# RECORDED INFORMATION:
——
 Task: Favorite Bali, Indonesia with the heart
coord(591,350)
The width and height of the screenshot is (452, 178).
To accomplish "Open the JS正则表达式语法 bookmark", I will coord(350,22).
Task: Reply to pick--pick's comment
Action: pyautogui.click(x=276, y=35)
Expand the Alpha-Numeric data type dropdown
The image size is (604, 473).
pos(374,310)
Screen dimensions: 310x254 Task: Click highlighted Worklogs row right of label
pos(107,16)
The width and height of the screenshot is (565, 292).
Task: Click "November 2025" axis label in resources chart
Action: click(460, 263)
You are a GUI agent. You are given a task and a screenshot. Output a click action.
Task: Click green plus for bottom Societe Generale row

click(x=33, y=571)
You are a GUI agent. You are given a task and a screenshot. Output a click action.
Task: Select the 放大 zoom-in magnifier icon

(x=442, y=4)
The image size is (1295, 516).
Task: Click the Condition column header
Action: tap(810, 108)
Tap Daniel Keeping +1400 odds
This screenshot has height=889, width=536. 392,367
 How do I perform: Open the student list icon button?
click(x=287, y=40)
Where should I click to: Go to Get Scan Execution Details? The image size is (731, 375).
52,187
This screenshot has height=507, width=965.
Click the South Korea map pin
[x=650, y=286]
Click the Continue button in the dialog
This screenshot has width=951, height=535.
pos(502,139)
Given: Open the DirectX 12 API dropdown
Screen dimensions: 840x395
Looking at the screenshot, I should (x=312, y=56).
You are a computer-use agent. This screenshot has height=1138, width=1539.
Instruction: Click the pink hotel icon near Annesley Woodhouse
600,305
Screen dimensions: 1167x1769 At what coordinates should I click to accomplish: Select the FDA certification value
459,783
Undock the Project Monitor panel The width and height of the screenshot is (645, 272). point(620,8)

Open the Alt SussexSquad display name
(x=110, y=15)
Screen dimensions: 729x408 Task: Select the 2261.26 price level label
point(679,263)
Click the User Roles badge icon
——
# TASK PROMPT:
Only the lines from the one containing "Screen dimensions: 840x395" through the final line above should be duplicated, exactly as they stand.

# SOLUTION:
Screen dimensions: 840x395
Looking at the screenshot, I should (x=312, y=56).
You are a computer-use agent. This screenshot has height=1138, width=1539.
Instruction: Click the pink hotel icon near Annesley Woodhouse
600,305
Screen dimensions: 1167x1769 At what coordinates should I click to accomplish: Select the FDA certification value
459,783
Undock the Project Monitor panel The width and height of the screenshot is (645, 272). point(620,8)

Open the Alt SussexSquad display name
(x=110, y=15)
Screen dimensions: 729x408 Task: Select the 2261.26 price level label
point(679,263)
Click the User Roles badge icon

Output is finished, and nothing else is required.